Neurotics Anonymous was created eight years later, February 3, 1964 in Washington, D.C. by Grover Boydston[6][7] (August 16, 1924 - December 17, 1996). Grover was an AA member, recovering alcoholic, psychologist, and Ed.M. Grover had attempted suicide five times before the age of 21 and, like Bill W., suffered from neurosis.[8] While in AA, he discovered that working the Twelve Steps also helped control the underlying neuroses causing his alcoholism. As an experiment, Grover instructed a woman who suffered from neurosis, but not alcoholism, to work the Twelve Steps. He discovered that they aided her recovery from neurosis as well.
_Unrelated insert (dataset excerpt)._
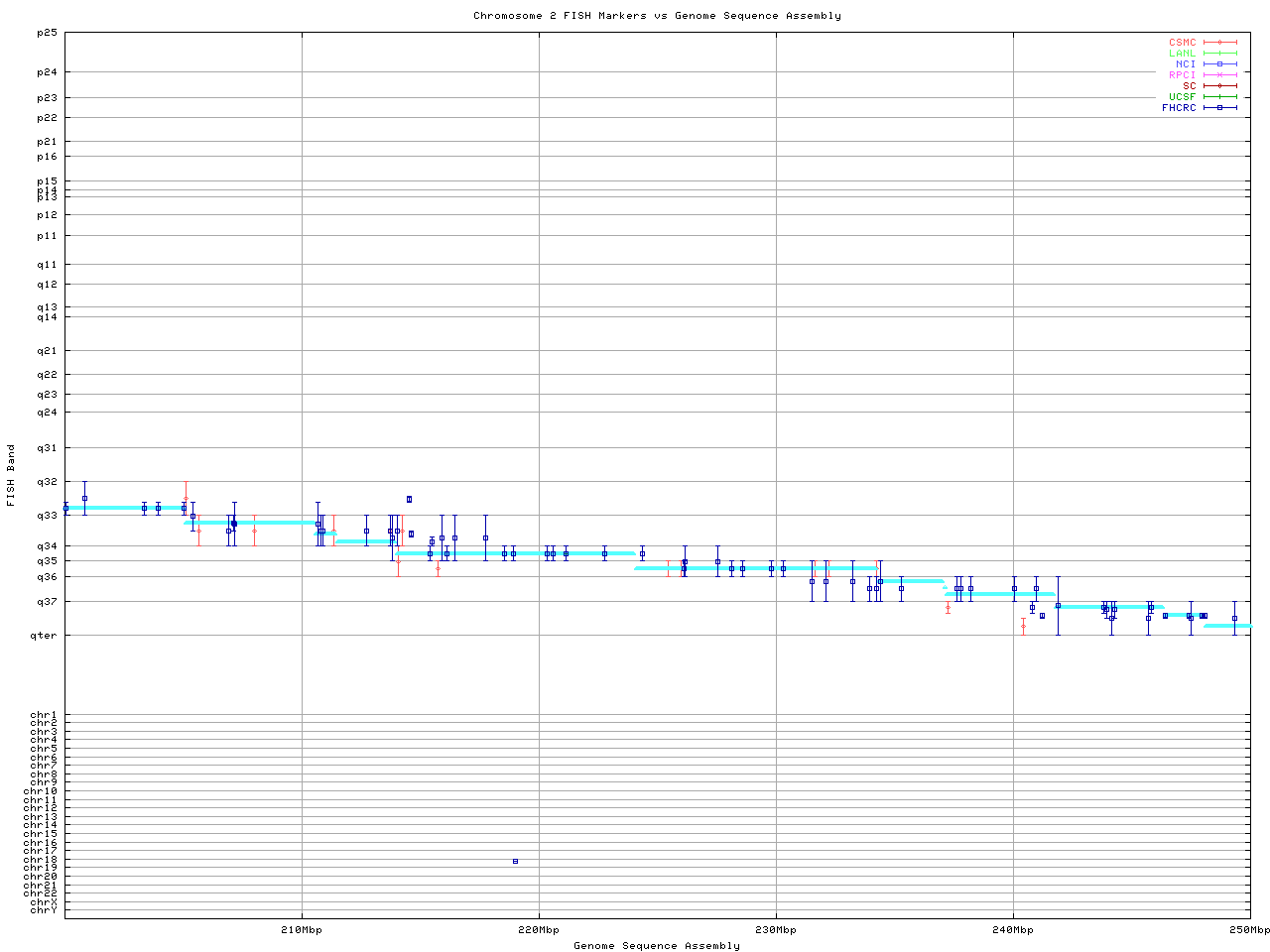The height and width of the screenshot is (952, 1270).
Task: Click the RPCI legend cross marker
Action: pyautogui.click(x=1219, y=75)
He wrote Alcoholics Anonymous World Services for permission to use their Twelve Steps with the word "alcohol" in the first step replaced with "our emotions." Permission was granted.[8]

Grover placed an ad in a Washington, D.C. newspaper about NAIL, and organized the first meeting from those who responded to it.[6] NAIL grew modestly until a story was written about it in Parade magazine.[9] The Associated Press and United Press International republished the story, and NAIL groups began forming internationally.[6]
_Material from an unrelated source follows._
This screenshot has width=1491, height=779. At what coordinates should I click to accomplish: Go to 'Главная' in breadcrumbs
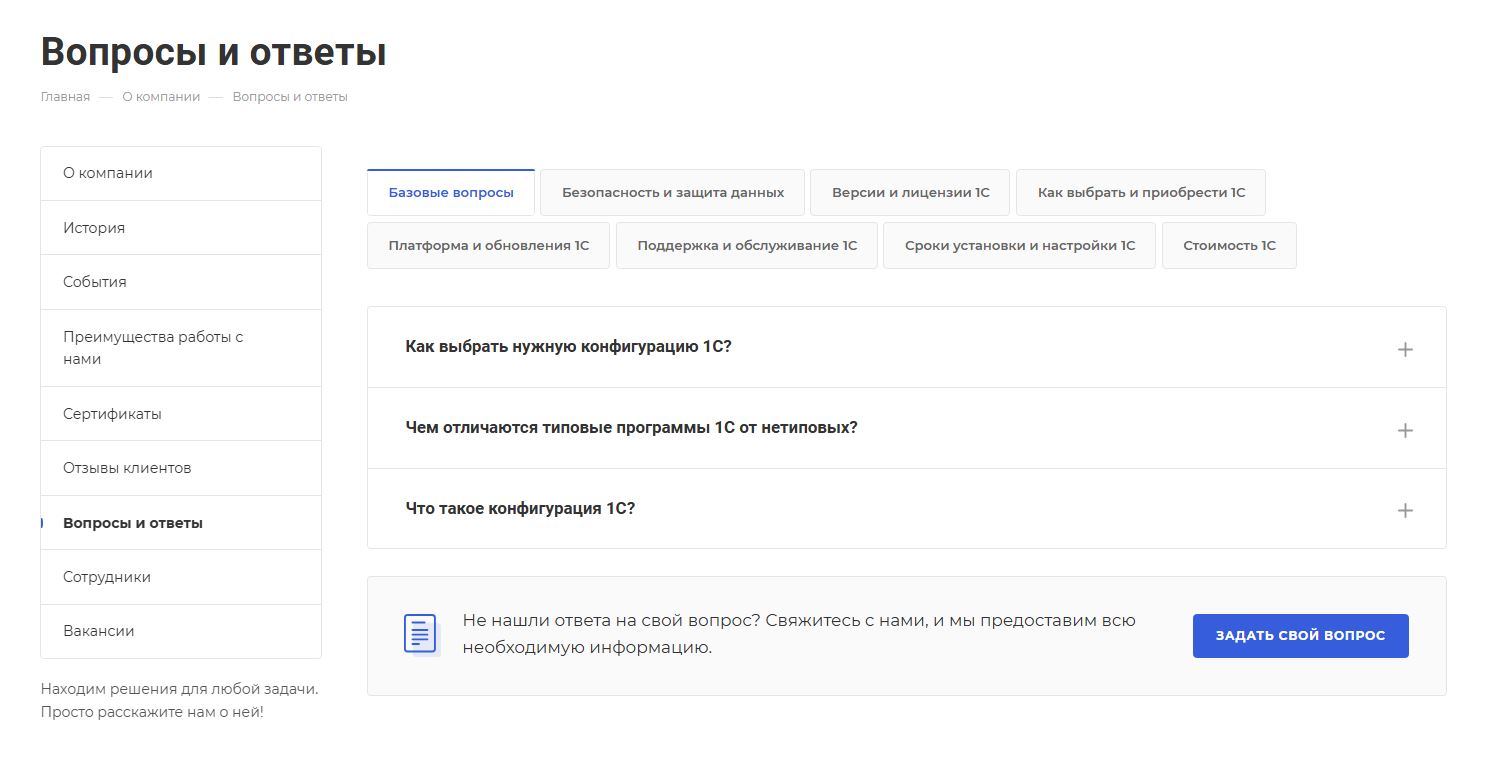(x=65, y=97)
Marion Flesch (July 24, 1911 - October 10, 2004) is responsible for starting what would become Emotions Anonymous. Marion was a graduate of St. Cloud State Teachers College (now St. Cloud State University) and at various times worked as a teacher, secretary, clerk, accountant, bookkeeper and office manager. Later in life she became a certified chemical dependency counselor through the University of Minnesota and started work on a master's degree, but stopped at age 80 due to health concerns. Marion originally went to Al-Anon meetings at the advice of a friend to help deal with panic attacks.[10] After she learned of NAIL, she started the first such meeting in Minnesota. It was held April 13, 1966, at the Merriam Park Community Center in St. Paul, Minnesota. NAIL grew quickly in Minnesota, and by Fall of 1966 there were thirty active groups in the state.[11]
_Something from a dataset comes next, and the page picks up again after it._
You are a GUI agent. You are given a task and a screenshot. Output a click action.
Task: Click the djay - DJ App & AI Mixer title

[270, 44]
Differences developed between the Minnesota groups and the central offices of NAIL. Attempts to reconcile them were not successful. The Minnesota Intergroup Association separated from NAIL on July 6, 1971, and a few weeks later adopted the name Emotions Anonymous for the Minnesota groups. They wrote to Alcoholics Anonymous World Services for permission to use the Twelve Steps and Twelve Traditions. Permissions was granted. Emotions Anonymous officially filed Articles of Incorporation on July 22, 1971.[11]

Given the changing state of psychology and society at the time, the name change was apropos. By 1974 the Diagnostic and Statistical Manual of Mental Disorders, at the time in second edition (DSM-II), was undergoing revision. The framework developed for the third edition (DSM-III) was no longer based on psychoanalytic principles such as neurosis.[12] The connotation of neurosis in common language also began to change. "Neurosis" was being used, increasingly, in a facetious or pejorative sense, rather than a diagnostic sense. These combined factors could make it difficult to take an organization known as Neurotics Anonymous seriously.[7] In current NAIL literature, there is not a scientific definition ascribed to neurosis. As used in the NAIL program, a neurotic is defined as any person who accepts that he or she has emotional problems.[13]

Sometime around 1980 the NAIL groups in the United States either changed their affiliation to EA or became defunct. The NAIL groups in Latin America, however, continued to grow. It has only been since early 2007 that NAIL groups have again began to formally organize in the United States, mostly composed of Spanish-speaking immigrants.[14] EA groups are mostly distributed throughout Europe and English-speaking parts of the world, with some notable exceptions being Brazil, Japan and India.[15] NAIL is also active in Portugal.[16]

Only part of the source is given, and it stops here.